Pihak Pemerintah Pusat (baca: Kemenko Polhukkam, Depdagri, dan BIN) Jakarta menempatkan tujuan pemberantasan separatisme demi mempertahankan integritas NKRI di atas semua kebijakan politik dan ekonomi lainnya. Kekerasan negara pada masa Orde Baru dianggap benar secara politik karena dianggap sebagai upaya memberantas separatisme. Ekses dari kekerasan negara yang dianggap melanggar HAM dianggap tidak lebih penting dari pemberantasan separatisme.
Pada masa Reformasi dan
Otsus di Papua, praktik represi dan kekerasan negara juga masih mengatasnamakan
pemberantasan separatisme. Pembunuhan Theys Eluay pada November 2001
jelas-jelas diakui di pengadilan bahwa pembunuhan itu dilakukan demi mencegah
menguatnya gerakan pro-kemerdekaan Papua. Hal itu berlanjut terus pada kasus
Abepura (2000), Wasior (2001), Wamena (2003), dan yang terakhir pembunuhan
Kelly Kwalik.
Atas nama pemberantasan
separatisme pula, pelanggaran UU “ditoleransi”. Misalnya, Inpres 1/2003 yang
membagi Papua menjadi tiga provinsi nyata-nyata melanggar Pasal 76 UU 21/2001.
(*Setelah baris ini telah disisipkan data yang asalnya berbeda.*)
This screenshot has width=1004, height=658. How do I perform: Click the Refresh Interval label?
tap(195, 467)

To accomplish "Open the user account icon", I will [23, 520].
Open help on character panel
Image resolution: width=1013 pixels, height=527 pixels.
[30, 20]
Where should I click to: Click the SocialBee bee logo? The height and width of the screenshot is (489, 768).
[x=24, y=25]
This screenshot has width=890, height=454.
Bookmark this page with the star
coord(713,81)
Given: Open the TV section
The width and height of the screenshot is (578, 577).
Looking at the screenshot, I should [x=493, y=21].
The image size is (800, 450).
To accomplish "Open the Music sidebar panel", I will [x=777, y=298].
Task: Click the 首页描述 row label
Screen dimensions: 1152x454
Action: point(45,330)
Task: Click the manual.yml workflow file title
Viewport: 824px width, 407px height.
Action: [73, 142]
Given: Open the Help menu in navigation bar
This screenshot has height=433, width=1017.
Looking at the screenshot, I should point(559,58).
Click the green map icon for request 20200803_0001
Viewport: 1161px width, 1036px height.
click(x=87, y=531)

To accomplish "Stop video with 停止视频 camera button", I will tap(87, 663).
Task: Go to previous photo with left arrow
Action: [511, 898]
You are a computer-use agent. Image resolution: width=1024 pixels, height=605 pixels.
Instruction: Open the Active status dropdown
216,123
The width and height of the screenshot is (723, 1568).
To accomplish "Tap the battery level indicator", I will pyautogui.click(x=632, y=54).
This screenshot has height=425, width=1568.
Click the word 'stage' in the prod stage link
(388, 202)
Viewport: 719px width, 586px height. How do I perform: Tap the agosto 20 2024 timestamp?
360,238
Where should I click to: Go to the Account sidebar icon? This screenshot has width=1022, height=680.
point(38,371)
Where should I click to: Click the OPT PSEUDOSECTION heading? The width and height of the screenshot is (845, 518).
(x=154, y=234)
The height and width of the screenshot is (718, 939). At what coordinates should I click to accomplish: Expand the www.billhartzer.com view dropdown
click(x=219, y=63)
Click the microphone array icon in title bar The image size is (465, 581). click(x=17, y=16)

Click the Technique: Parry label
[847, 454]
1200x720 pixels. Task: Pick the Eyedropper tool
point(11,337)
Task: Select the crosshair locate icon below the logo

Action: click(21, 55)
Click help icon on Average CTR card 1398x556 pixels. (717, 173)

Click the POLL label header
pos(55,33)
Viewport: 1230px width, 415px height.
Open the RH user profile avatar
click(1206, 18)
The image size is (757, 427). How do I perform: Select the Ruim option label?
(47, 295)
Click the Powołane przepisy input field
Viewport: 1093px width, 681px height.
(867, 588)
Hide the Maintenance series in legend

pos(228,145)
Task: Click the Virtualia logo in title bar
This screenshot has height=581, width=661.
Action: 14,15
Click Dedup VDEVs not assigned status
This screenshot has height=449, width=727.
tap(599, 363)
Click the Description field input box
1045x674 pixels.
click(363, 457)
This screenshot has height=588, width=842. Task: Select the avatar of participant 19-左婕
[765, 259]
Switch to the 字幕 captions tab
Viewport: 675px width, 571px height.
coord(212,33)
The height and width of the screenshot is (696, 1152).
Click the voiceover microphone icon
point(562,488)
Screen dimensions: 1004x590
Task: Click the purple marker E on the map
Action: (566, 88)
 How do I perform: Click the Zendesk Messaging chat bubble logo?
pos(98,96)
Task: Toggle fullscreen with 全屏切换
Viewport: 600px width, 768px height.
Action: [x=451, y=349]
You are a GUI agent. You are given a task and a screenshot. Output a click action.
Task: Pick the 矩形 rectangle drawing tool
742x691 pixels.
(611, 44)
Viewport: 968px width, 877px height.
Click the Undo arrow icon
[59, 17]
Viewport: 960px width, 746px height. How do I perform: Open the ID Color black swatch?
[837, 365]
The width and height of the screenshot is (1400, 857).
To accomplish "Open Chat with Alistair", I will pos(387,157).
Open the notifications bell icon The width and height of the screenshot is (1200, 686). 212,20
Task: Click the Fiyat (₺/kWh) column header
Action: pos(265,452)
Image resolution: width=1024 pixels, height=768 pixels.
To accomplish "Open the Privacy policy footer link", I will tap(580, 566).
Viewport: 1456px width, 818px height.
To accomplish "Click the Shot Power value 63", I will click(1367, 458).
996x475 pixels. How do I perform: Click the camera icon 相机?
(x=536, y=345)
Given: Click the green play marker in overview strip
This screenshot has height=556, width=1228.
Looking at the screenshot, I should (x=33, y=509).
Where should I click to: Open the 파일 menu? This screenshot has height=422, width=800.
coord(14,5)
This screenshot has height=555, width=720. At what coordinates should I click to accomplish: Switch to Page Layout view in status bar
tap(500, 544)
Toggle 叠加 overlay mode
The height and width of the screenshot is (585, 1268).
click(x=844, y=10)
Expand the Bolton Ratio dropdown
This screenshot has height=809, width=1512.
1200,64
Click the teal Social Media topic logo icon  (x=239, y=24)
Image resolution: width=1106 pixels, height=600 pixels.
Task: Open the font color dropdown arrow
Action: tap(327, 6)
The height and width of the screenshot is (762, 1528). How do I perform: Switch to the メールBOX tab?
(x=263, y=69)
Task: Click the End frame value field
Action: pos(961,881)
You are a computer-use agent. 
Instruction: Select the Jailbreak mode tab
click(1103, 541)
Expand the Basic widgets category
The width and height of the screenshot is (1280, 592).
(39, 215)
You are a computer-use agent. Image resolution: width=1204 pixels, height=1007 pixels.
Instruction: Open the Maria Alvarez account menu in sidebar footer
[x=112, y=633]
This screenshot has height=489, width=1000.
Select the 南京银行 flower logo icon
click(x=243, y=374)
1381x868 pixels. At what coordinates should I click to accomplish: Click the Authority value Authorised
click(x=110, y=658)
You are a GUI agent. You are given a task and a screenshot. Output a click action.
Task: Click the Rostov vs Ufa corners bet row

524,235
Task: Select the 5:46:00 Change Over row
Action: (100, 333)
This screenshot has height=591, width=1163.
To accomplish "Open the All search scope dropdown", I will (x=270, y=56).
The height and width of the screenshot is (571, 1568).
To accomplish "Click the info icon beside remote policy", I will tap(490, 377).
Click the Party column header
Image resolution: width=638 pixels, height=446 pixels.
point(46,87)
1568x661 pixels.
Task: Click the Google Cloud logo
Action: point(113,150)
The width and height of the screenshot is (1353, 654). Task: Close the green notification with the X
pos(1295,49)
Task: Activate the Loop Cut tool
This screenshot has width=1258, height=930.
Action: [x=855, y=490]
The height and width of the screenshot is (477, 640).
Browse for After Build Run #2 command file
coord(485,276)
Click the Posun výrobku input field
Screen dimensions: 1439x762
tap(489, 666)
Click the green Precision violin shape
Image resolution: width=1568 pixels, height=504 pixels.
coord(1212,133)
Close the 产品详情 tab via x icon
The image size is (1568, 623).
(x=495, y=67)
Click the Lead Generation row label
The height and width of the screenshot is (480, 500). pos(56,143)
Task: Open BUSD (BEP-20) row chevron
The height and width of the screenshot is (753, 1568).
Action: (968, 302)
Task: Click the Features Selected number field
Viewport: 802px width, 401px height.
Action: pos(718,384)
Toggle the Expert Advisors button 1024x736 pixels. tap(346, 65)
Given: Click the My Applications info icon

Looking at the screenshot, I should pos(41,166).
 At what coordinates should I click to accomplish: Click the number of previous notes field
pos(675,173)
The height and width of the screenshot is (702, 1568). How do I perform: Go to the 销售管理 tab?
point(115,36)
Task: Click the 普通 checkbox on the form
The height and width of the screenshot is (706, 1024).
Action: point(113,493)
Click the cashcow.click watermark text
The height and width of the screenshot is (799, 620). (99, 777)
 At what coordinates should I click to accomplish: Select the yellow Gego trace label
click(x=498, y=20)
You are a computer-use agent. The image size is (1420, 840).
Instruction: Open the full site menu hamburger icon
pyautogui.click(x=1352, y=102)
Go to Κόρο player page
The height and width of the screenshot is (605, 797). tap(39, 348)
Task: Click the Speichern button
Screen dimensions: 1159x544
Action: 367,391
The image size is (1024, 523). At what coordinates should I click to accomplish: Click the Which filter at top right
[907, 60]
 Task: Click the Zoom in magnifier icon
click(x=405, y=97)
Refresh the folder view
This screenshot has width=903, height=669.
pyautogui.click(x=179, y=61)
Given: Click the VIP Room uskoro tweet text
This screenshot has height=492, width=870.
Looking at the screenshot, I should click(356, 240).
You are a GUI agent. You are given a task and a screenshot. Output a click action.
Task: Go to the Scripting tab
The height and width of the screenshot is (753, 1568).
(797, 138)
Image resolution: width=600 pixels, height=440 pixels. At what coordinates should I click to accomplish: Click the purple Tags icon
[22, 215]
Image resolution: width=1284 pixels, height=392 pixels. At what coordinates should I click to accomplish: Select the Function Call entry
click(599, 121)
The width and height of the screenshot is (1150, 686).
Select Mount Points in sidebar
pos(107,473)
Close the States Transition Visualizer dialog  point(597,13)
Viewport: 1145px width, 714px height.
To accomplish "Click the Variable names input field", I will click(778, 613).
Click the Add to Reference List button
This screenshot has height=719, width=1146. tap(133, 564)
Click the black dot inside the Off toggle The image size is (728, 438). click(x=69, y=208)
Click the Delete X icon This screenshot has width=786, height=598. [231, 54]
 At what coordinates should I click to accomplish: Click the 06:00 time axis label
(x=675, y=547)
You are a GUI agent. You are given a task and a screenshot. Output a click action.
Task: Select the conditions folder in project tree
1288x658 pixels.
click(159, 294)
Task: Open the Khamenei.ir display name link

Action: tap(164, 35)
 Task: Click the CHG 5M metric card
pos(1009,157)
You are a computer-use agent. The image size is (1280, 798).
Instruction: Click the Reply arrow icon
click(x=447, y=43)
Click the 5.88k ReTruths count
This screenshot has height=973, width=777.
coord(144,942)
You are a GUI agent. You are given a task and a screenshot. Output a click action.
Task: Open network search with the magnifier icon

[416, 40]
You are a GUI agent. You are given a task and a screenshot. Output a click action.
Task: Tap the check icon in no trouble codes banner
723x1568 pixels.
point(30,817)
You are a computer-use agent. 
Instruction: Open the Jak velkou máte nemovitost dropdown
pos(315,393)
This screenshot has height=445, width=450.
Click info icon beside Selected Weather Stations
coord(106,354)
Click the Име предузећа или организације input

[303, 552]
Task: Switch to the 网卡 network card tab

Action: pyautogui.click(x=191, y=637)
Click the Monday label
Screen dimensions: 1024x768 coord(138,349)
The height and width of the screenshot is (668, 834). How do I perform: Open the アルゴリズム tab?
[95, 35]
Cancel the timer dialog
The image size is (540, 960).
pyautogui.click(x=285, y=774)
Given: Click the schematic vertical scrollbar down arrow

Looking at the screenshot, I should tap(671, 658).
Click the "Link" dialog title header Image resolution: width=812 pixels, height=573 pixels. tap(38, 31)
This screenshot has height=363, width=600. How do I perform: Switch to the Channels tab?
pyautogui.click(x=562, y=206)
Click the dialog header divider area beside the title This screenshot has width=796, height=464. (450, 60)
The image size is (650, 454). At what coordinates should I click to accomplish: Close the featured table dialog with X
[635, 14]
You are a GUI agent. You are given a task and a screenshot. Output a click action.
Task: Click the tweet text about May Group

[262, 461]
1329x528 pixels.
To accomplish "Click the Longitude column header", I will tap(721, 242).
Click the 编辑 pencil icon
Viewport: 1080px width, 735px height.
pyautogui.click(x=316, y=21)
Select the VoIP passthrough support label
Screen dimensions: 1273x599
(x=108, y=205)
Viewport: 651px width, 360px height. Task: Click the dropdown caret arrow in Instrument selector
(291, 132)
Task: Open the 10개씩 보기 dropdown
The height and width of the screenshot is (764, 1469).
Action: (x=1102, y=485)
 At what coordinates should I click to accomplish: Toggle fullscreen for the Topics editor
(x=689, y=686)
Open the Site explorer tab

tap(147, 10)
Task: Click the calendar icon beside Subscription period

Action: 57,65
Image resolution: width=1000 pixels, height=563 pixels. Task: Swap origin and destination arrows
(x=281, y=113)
Sebesar apa pun protes masyarakat dan kritik publik terhadap kebijakan tersebut,
kebijakan tersebut dipertahankan habis-habisan oleh Depdagri dengan backup dari
BIN dan Kemenko Polhukkam. Di kalangan internal mereka, alasannya jelas dan
tidak pernah dibantah. Inpres Pemekaran 1/2003 adalah untuk mencegah kesatuan
dan persatuan orang Papua pro-merdeka di Jayapura.
Dengan alasan
membendung pengaruh asing dalam gerakan separatisme pula Papua diperlakukan
sebagai daerah tertutup bagi peneliti dan wartawan asing. Fakta yang baik dan
buruk menjadi kabur di Papua. Batas antara berita faktual dan rumor hasil
imajinasi pelaku politik menjadi kabur. Berita resmi di surat kabar seringkali
dikalahkan oleh rumor yang berkembang di kalangan masyarakat melalui sms atau
bisik-bisik. Alhasil, dengan kecanggihan teknologi komunikasi telpon dan internet,
representasi dan citra Papua keluar menjadi sulit diverifikasi. Kecurigaan
tumbuh dengan sangat subur. Kasus-kasus kekerasan dari pihak negara atau dari
pihak kelompok gerakan Papua tidak pernah terungkap tuntas.
Perangkat dan institusi
penegakan hukum pun mengalami distorsi. Dalam banyak kasus politik Papua asumsi
polisi, jaksa dan hakim didominasi oleh paradigma separatisme. Aksi politik
mahasiswa dengan mudah dimasukkan dalam kotak separatisme. Sebelum peradilan
dimulai, sikap penegak hukum sudah jelas menunjukkan apriori mereka terhadap
tersangka atau terdakwa kasus politik. Contoh praktik peradilan aktivis
mahasiswa Buchtar Tabuni dan kawan-kawan (2009) yang diadili dengan menggunakan
pasal subversi menunjukkan hal itu. Kalau di luar Papua pasal-pasal yang
dikenakan mungkin lebih ringan. Karena paradigma itu instrumen penegakan hukum
juga cenderung disubordinasi dan dimanipulasi menjadi alat untuk membatasi dan
membungkam ekspresi politik warga negara.
Kewaspadaan yang
eksesif dan stigma separatis yang dihasilkannya digunakan lebih jauh sebagai
alat kontrol dan marjinalisasi kalangan oposisi Papua. Yang paling
memprihatinkan dari semuanya, paradigma separatisme digunakan sebagai topeng
bagi berbagai kegagalan negara dalam menjalankan kewajibannya, yakni pelayanan
publik dan penciptaan rasa aman, terhadap warga negara Indonesia di Papua.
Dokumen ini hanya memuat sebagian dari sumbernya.